What he does have going for him is his all-round talent (for argument's sake again, let's compare that to Calzaghe) and a complete game. He also tended to beat his best opponents and challenges in a pretty dominant style: the Alvarez rematch was close-ish and very competitive, but no doubt that Lopez won it; Sorjaturong was blown away inside two; Petelo barely touched him before being felled; Alex Sanchez was decked a couple of times and put away in pretty straightforward fashion etc. On the other hand, Calzaghe tended to go the distance with his better opponents, only just crept past Hopkins, struggled with Reid, had to get up from a knockdown against Mitchell etc.
But if Calzaghe isn't an all-time great (and I'm resolute that he isn't), then Lopez has no business sailing into that category as easily as he does. I don't necessarily disagree with people who say he is one, but if he is it can't be by all that much. Excellent fighter and a fine record, but there are question marks over it which get too easily brushed over.

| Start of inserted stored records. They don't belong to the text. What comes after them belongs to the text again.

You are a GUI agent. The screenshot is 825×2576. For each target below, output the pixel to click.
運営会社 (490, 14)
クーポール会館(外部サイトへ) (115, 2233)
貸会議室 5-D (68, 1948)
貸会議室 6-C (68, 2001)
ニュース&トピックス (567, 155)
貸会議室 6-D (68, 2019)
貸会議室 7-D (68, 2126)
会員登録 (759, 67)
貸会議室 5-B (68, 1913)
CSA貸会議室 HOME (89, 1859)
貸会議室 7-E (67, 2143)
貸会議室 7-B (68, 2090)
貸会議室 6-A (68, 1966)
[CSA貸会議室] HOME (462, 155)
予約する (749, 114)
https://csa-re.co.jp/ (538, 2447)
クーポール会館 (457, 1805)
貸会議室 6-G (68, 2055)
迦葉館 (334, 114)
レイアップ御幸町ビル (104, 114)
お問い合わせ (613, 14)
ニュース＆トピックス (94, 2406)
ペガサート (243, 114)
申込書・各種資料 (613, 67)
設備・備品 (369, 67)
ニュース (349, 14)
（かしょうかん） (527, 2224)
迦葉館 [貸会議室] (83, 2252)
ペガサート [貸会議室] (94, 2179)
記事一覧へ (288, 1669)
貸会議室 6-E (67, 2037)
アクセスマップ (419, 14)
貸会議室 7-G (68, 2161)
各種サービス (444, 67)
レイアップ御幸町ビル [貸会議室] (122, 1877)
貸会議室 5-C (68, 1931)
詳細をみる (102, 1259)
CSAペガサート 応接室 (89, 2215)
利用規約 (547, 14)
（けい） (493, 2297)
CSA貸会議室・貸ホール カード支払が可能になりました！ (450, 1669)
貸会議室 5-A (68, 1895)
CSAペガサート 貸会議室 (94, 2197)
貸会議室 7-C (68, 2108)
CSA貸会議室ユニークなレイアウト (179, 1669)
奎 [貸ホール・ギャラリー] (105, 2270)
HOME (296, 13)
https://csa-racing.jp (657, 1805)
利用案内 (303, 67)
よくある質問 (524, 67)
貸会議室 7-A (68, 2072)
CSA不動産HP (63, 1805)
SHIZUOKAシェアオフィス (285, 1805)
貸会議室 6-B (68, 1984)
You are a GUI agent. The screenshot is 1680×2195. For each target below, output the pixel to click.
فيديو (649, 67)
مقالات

I unquestionably consider Calzaghe the greater fighter of the two. Finito easier on the eye and probably more impressive in that sense due to his technique and his power but Calzaghe was dominant for the most part too (I didn’t consider the Hopkins fight that close or the Reid fight for that matter).
Finito’s provlem was that he was totally neglected by Don King. I think if Lopez was with Top Rank we’d have seen more elite matches for him and also he’d have fought more. For King to have him fighting basically once a year near the end was awful. King often did that were he just put all his eggs into one guy at a time.
Holyfield, Jones and Whitaker are all in my top 20 if not top 10, and I don't know enough about the other guys to say with any confidence.